I once had a Japanese client come to my beach cottage for a weekend. He remarked, through the interpreter, that he now knew why I was so personally confident. I asked why was that?
He said: "You don't worry about the success of work so much, because you are so wealthy:" From his perspective of the cost of a beach house in Japan I must be a multi-millionaire (I was not, it was a cottage not a Macmansion) I told him what I had paid for the home, and his jaw dropped. I then pointed out that my confidence came from my team and my clients who trusted me to successfully get things done for them. I also pointed out that smiling used less energy than scowling.

I am pretty sure that while I am mostly a confident person, when I was not feeling competent I didn't always exude confidence.

But I tried always tried to look confident by dressing well and smiling a lot.

Now that I don't manage so much, I still try to dress at least OK and smile even more.

Its amazing the effect one person can have on a group by being upbeat and confident that the future will be better than the past.
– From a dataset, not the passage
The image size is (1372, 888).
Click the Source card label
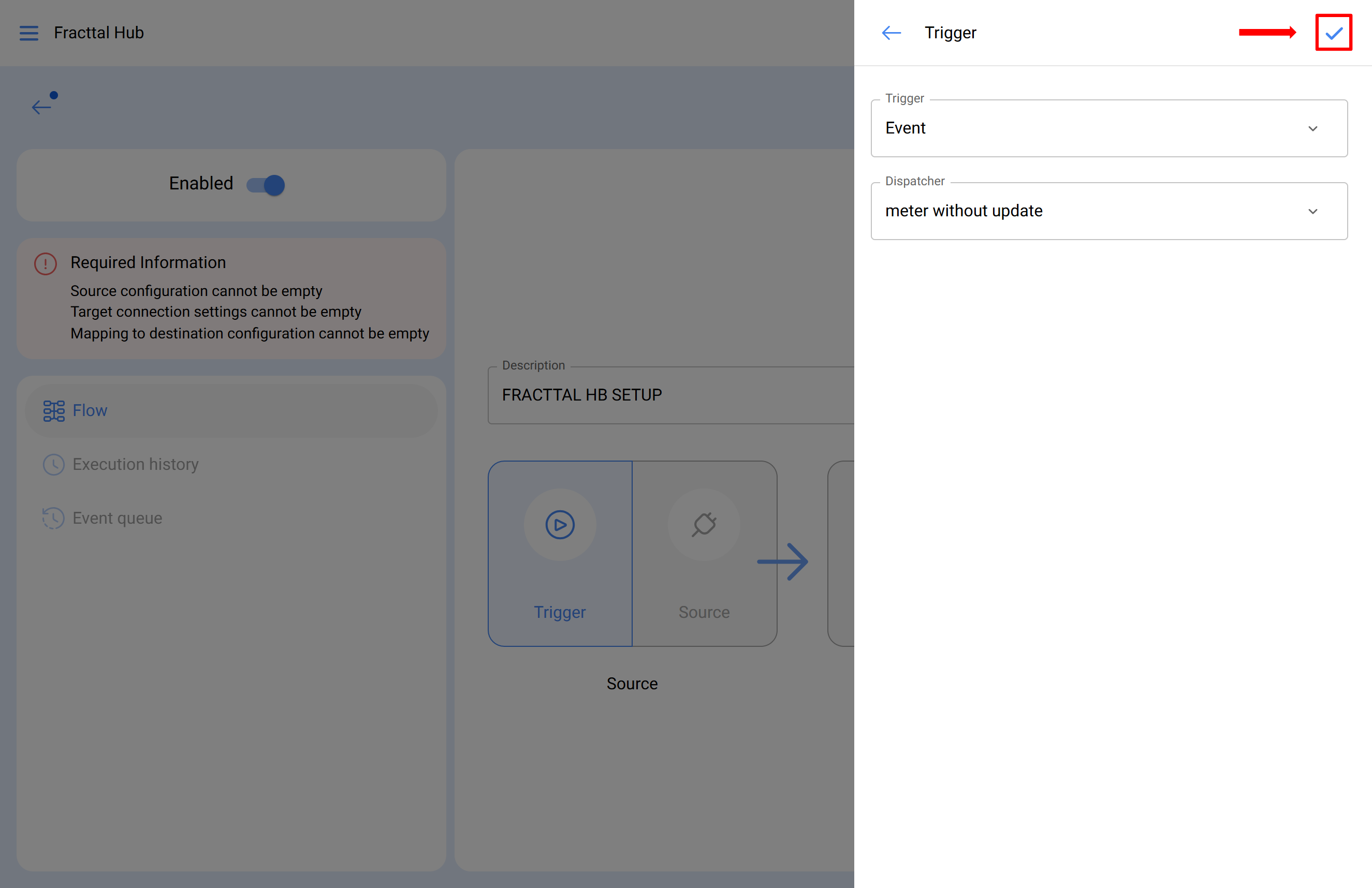tap(703, 612)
My suggestion to become a confident person:
  • Learn a lot of skills and practice them. (be competent)
  • Dress well, look good (you don't have to be movie star to project your best)
  • Smile a lot (it uses less energy than frowning)  
During these trying economic times, would you rather be working with confident people or gloomy folks. My guess is that if your bosses are half competent they will be looking to hang on to confident people not workplace doomsayers.

1 comment:

  1. It takes 43 muscles to frown and only 17 to smile... but it doesn't take any to just sit there with a dumb look on your face. --NOT great advise for exuding confidence, but funny nontheless.